• _Action item_
Extract every line from the records below that contains the word "innlegg".

Saved data entries:
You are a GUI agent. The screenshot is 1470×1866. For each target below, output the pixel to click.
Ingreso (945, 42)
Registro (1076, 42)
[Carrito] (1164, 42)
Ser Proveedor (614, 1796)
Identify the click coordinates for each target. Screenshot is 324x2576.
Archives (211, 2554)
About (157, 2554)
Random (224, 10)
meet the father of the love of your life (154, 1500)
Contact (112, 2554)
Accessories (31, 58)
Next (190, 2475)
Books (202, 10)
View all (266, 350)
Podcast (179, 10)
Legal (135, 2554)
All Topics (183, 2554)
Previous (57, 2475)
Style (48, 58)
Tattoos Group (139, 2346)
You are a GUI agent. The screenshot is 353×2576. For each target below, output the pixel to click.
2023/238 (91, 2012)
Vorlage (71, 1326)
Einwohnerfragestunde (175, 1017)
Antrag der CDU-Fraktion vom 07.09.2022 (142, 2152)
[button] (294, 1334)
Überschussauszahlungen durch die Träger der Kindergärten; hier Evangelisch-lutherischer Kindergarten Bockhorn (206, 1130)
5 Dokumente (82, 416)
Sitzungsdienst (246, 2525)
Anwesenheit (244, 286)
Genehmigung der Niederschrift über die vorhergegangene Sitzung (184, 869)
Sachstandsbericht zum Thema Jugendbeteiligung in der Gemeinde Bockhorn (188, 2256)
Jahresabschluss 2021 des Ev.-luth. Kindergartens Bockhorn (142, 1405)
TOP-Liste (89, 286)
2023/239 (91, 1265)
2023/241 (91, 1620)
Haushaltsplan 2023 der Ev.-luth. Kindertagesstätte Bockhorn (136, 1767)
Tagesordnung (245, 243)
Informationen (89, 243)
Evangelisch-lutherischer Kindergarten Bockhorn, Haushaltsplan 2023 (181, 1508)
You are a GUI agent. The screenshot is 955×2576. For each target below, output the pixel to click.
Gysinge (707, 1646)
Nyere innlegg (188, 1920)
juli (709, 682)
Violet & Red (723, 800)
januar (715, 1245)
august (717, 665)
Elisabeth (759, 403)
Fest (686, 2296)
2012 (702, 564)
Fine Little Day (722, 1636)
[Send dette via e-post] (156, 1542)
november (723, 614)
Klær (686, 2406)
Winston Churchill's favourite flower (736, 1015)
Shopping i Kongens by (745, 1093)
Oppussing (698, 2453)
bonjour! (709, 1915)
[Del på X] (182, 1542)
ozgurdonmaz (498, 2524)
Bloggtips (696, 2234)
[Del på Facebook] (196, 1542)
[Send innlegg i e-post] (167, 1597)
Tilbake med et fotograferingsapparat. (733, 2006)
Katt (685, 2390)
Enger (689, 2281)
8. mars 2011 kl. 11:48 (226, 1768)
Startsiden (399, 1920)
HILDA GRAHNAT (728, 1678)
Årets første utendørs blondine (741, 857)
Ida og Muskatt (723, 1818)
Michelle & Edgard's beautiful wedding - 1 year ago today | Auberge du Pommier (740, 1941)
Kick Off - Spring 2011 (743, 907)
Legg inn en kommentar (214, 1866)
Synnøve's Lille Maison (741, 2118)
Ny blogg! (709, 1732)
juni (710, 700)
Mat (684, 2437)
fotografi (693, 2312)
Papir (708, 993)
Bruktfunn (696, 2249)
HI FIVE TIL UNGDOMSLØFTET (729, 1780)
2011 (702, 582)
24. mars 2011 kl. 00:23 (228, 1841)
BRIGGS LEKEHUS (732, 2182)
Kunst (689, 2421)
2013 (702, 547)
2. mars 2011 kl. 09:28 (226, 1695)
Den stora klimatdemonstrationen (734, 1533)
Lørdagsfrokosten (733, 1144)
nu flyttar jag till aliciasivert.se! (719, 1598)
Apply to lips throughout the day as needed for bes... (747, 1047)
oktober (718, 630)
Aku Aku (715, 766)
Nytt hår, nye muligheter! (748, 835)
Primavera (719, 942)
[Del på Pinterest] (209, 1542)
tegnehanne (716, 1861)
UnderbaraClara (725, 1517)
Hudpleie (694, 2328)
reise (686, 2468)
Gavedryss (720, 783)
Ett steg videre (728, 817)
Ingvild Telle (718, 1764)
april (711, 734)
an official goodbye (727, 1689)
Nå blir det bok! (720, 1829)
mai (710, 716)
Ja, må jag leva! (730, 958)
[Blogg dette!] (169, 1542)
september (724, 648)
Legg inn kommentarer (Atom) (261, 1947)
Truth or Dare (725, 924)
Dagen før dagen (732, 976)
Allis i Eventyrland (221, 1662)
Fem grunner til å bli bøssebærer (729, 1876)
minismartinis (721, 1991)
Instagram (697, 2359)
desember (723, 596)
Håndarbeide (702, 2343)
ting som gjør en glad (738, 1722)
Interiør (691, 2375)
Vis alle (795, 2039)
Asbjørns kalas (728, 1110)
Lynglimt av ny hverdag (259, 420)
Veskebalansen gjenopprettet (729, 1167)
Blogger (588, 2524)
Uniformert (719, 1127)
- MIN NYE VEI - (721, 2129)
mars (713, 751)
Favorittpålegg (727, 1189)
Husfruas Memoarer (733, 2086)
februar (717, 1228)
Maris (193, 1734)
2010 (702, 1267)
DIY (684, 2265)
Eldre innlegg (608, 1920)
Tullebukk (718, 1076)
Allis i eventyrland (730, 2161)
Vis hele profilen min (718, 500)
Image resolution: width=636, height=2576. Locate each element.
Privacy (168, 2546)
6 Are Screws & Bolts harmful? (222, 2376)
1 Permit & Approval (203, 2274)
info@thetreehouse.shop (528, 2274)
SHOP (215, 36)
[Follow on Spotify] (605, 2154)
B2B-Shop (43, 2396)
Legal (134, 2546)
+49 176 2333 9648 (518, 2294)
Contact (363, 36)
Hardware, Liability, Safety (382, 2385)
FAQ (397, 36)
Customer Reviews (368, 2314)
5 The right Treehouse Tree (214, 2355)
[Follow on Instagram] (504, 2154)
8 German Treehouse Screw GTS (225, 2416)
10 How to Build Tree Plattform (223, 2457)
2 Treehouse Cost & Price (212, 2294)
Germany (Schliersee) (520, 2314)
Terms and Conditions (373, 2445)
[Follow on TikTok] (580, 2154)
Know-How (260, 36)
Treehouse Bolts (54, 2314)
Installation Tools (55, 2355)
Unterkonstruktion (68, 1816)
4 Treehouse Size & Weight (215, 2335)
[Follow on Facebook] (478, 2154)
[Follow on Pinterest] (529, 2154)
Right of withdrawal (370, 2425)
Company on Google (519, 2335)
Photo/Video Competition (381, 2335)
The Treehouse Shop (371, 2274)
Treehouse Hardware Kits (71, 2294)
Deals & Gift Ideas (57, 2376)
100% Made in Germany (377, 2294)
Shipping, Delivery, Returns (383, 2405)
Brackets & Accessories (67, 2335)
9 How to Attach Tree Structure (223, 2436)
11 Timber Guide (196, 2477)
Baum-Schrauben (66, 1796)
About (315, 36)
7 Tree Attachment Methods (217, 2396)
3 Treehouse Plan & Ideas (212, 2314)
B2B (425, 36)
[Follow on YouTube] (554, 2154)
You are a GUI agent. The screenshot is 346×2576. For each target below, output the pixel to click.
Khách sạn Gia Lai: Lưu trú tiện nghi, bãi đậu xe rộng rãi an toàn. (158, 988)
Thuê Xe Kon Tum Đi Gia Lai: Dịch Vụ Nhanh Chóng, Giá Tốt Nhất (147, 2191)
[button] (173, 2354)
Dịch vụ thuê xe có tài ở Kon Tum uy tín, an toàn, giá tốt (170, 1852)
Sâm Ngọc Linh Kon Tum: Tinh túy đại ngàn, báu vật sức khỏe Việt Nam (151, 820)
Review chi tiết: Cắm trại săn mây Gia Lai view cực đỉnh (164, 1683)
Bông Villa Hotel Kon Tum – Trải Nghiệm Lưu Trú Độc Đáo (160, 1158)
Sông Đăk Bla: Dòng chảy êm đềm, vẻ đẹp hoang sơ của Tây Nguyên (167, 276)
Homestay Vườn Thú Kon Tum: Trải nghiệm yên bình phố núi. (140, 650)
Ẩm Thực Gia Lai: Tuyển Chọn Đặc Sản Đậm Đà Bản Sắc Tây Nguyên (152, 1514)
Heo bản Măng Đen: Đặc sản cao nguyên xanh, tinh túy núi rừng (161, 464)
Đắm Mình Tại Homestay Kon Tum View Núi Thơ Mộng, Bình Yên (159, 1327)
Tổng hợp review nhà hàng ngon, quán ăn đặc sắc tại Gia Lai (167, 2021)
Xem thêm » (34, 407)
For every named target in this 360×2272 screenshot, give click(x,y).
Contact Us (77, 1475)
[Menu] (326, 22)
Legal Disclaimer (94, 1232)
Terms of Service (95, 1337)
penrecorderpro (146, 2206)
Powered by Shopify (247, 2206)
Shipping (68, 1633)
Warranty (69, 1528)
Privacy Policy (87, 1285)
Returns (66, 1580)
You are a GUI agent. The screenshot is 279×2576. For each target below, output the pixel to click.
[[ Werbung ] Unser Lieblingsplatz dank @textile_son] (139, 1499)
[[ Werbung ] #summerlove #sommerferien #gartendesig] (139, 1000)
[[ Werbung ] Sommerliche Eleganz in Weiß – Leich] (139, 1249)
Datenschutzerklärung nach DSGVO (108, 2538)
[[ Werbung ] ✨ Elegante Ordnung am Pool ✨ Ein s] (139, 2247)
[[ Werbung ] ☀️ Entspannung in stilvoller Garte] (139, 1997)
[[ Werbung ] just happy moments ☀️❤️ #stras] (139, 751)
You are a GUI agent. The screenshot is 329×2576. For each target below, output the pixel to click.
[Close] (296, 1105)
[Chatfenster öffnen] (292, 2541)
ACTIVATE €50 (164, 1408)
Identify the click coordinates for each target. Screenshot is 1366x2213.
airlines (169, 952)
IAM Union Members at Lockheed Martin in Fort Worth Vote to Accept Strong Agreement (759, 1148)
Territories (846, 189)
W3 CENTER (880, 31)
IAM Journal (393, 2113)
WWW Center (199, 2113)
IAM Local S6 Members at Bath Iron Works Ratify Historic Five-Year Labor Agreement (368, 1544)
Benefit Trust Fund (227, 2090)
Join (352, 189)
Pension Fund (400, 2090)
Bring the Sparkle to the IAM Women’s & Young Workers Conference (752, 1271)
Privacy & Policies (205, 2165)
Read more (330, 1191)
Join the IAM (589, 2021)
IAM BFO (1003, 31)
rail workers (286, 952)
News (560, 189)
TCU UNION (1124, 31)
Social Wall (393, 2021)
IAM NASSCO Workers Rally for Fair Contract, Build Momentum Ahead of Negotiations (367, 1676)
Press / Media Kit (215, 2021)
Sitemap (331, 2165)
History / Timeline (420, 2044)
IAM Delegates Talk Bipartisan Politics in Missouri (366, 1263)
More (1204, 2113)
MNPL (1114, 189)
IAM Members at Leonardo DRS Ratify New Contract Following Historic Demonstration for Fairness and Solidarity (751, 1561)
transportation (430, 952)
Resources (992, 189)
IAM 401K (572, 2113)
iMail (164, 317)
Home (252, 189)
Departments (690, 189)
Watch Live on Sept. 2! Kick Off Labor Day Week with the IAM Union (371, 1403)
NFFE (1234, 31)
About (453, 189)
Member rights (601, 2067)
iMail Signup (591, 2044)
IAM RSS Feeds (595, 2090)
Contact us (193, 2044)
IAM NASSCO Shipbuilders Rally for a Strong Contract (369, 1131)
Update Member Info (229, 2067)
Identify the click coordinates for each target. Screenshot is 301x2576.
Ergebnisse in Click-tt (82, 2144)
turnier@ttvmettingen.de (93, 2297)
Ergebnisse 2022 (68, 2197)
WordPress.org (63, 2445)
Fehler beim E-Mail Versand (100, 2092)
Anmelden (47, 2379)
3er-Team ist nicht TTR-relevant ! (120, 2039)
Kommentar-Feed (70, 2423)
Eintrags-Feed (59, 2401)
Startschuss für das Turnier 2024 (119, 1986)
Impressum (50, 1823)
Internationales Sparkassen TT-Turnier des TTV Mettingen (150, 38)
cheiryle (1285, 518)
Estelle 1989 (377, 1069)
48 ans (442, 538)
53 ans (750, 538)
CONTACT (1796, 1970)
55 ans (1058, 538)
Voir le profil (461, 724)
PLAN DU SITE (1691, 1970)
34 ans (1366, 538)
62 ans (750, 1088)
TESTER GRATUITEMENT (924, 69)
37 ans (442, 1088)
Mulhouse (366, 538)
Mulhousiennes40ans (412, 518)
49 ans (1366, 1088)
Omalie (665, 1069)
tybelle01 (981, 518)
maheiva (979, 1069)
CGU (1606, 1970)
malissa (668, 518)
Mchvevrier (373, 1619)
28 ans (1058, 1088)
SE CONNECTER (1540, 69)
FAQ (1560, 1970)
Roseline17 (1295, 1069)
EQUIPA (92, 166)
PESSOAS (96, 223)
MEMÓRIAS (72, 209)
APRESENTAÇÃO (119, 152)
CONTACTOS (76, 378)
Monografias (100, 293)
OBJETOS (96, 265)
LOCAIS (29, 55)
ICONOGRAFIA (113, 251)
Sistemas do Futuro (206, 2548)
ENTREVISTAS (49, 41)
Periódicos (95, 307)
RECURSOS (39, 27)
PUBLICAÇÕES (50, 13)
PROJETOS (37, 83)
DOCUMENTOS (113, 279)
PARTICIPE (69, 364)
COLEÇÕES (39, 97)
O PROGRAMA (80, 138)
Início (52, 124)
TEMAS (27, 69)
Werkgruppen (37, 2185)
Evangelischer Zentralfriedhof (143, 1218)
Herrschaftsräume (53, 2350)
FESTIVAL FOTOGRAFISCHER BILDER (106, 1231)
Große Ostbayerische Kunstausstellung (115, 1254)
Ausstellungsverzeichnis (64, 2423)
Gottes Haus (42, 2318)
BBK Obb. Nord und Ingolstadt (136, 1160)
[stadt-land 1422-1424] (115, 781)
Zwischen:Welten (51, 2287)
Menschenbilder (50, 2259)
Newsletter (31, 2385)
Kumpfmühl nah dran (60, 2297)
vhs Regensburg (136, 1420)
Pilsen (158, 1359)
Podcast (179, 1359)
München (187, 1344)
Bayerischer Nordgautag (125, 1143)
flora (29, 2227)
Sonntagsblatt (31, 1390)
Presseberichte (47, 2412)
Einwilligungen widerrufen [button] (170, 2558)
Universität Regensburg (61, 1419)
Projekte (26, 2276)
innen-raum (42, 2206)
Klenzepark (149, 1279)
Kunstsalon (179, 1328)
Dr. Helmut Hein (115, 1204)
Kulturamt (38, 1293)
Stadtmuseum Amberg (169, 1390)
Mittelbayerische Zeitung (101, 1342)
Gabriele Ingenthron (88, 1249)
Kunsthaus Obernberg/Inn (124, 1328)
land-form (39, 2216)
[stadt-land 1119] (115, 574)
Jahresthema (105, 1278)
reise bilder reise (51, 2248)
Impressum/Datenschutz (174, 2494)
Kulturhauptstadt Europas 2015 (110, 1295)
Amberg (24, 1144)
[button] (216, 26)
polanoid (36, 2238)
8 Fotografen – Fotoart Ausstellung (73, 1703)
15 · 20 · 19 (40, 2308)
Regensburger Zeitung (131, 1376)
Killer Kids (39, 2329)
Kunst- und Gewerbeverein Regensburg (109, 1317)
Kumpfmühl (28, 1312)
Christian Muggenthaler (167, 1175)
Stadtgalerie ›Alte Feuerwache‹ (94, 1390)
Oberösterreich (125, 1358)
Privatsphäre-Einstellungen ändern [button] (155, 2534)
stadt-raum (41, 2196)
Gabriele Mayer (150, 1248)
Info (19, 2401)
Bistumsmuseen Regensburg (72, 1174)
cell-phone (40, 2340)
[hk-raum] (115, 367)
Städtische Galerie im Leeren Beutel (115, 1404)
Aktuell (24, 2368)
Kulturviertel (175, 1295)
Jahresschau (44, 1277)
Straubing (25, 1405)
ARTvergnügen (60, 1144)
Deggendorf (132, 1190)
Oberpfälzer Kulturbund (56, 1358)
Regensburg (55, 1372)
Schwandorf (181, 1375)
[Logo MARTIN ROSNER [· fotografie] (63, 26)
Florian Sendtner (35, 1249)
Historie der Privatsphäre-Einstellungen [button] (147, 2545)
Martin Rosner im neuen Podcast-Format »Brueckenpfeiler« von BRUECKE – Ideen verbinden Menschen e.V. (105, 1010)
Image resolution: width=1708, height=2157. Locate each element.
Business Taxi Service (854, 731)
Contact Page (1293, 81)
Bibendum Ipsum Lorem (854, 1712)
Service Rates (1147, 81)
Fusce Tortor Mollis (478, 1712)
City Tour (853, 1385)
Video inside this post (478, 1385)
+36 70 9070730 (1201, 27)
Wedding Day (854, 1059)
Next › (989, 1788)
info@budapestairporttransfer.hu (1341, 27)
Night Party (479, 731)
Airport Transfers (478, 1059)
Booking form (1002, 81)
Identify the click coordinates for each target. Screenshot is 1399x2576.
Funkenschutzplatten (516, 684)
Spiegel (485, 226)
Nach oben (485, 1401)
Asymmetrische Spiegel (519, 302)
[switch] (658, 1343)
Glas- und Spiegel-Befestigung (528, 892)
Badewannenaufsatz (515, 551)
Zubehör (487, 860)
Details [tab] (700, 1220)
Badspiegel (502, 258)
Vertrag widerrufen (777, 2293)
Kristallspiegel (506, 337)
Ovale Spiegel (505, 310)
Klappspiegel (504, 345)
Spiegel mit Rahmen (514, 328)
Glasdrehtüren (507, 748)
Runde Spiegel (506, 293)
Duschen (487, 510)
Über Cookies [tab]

• _Reply to the task_
Nyere innlegg (188, 1920)
[Send innlegg i e-post] (167, 1597)
Eldre innlegg (608, 1920)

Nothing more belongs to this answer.